CHENNAI: When 10-year-old Mary Madeline is asked what she wants in her ideal house, electricity is the first word she utters. Her other aspirations include a big building, playground, fan, bench and table to sit and study. “Maybe a blackboard and chalk too,” she says with a laugh. Elda Esther, her friend, interrupts, “I want my own room, a computer, and a park to play in.”
At Srinivasapuram slum, where the girls live, toilets are the fields and the beach. What if the girls need to use the toilet in the middle of the night? “We have never felt that need,” says 14-year-old Tina, with a laugh. “We are not scared, even though there are two ghosts in the neighbourhood,” chips in Elda.

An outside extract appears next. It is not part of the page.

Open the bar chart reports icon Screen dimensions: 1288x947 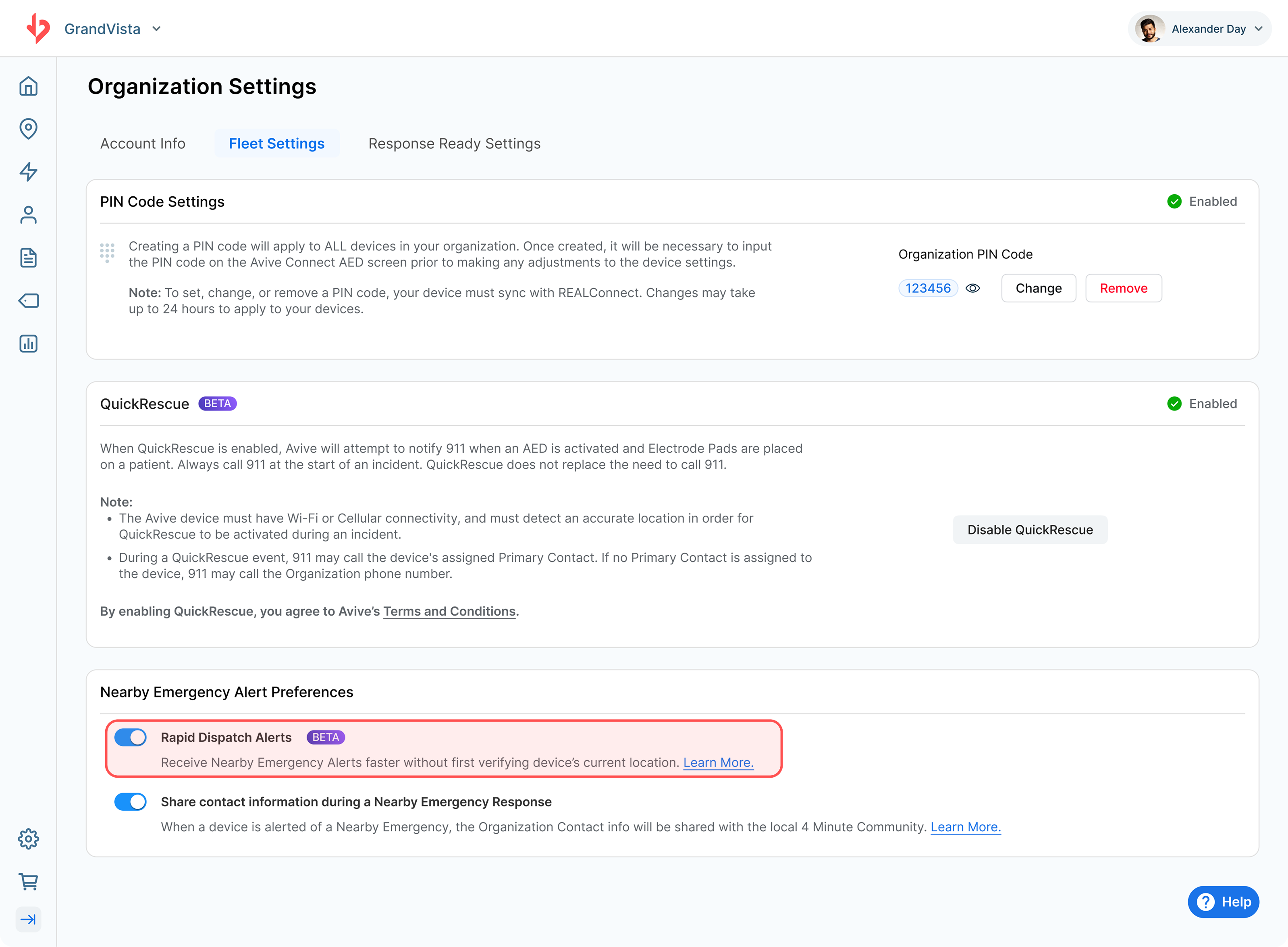[x=28, y=344]
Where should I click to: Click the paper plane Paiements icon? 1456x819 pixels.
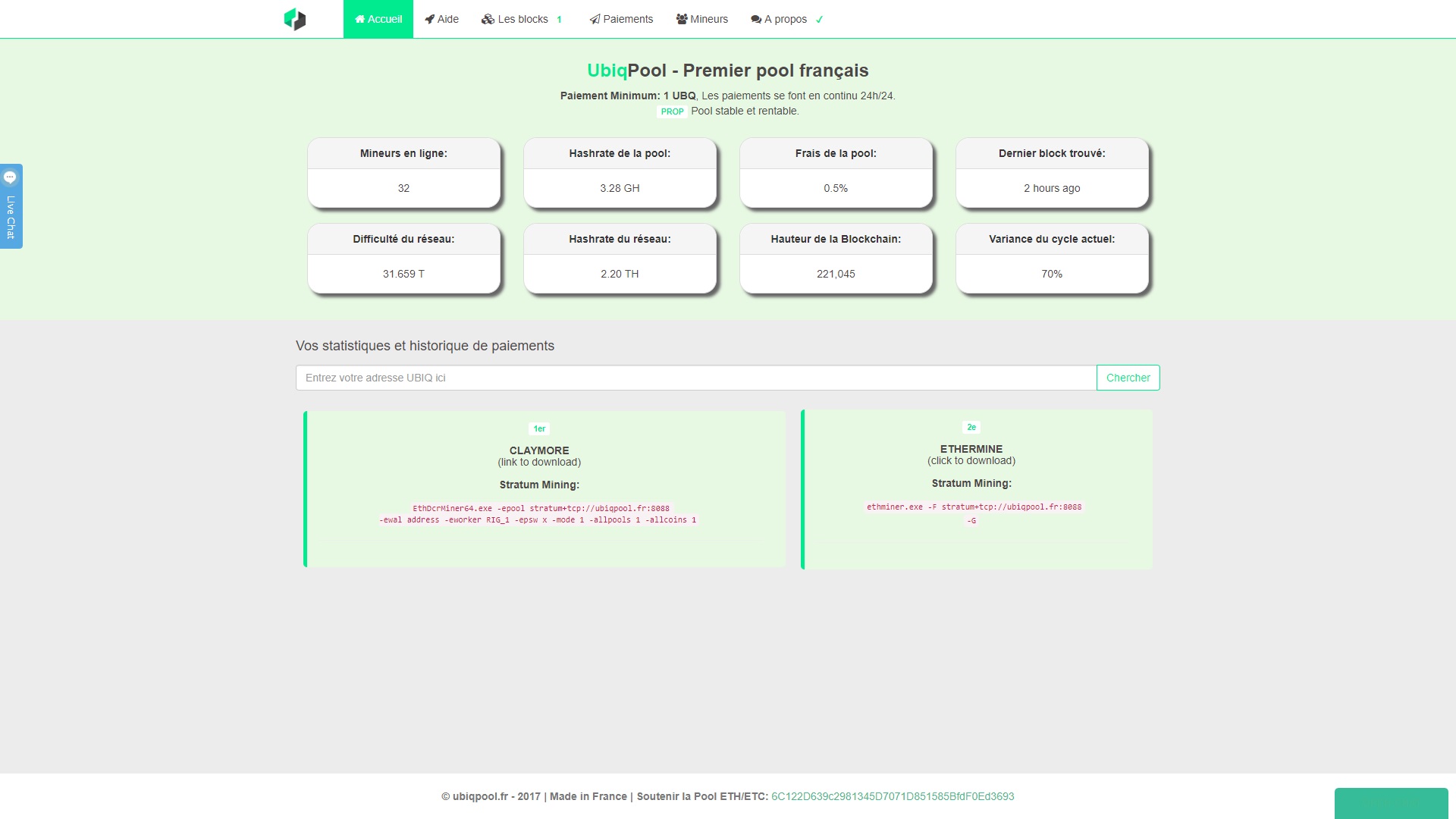pyautogui.click(x=595, y=19)
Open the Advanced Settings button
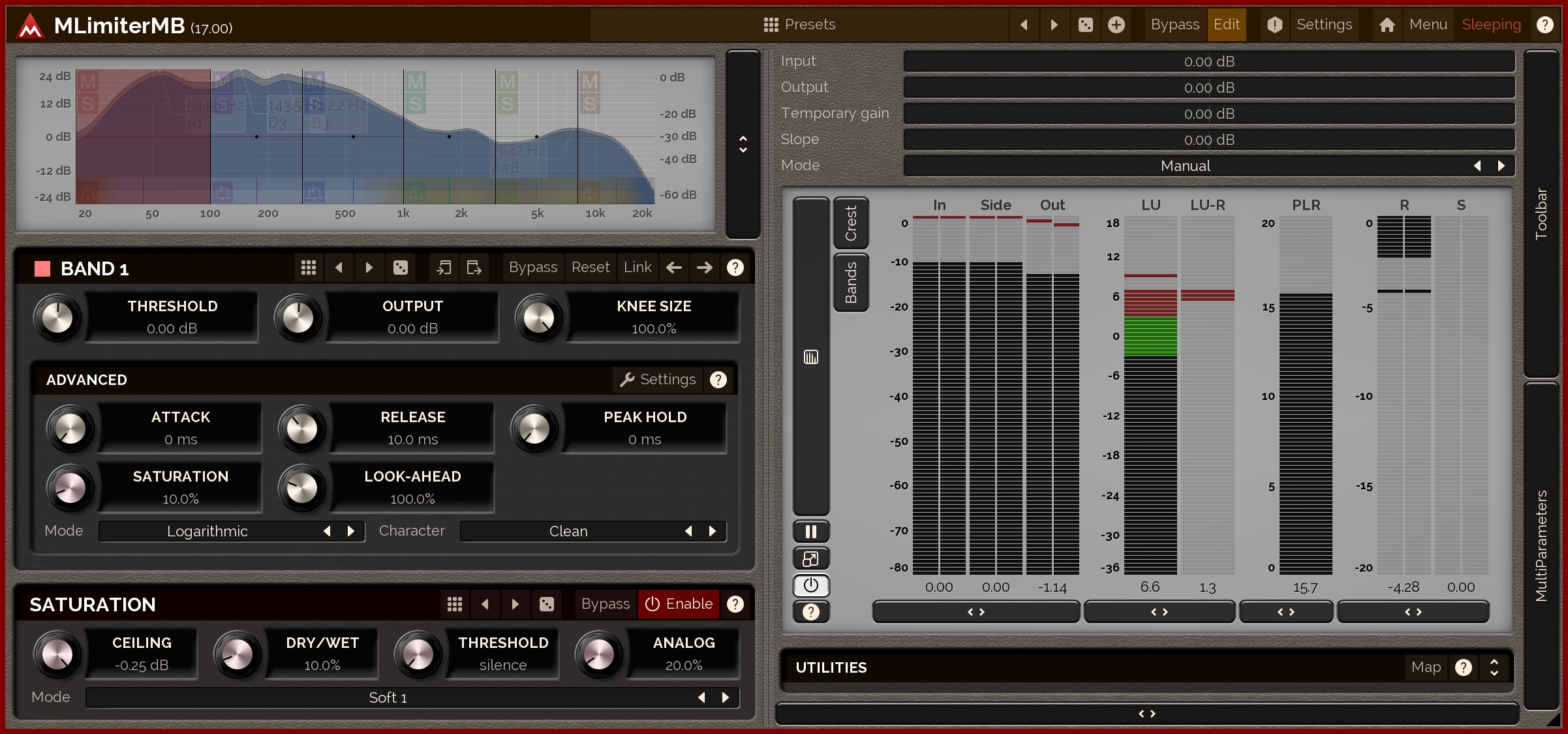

Living all their lives in the squalor, some aim high, some just want the basic facilities. But the aspirations of these kids from marginalised communities remain distanced from the policies that affect them. “We always tend to look at an adult male as an end user while formulating policies and urban planning. But shifting the focus from this to a girl child could make planning much more inclusive,” says Pradeep Narayanan, director for research and consultancies, Praxis Institute of Participatory Planning.
Praxis, in its study, has looked at some of the requirements of children that add much needed social value to planning. The children, according to the survey conducted by them, wanted well lit toilets and bathing spaces.
Tina’s aspirations are fairly simple and feasible — a toilet in every house, continuous power supply, a separate space for her to study. Some kids have more celluloid dreams. “I want a house with car parking, video games and a swimming pool!” says 12-year-old Deepak, taking a break from cricket.
A few said that they found uncomfortable due to the small size of toilets and thus used the fields. Many said they got late to school because of the queue in front of the common toilets. Making these spaces child-friendly, automatically makes them inclusive for senior citizens and the disabled. After drawing layout plans, the children came up with safety considerations, like low parapets and open drains could lead to accidents, they pointed out.
Awareness among the urban poor may have improved to an extent after widespread news of child abuse. “Ten years ago, we didn’t think much about letting our children wander out alone. Now we are careful,” says Mary’s mother. But a lot more has to be done with issues like gender sensitivity and infrastructure, and make planning more participatory, say the researchers from Praxis.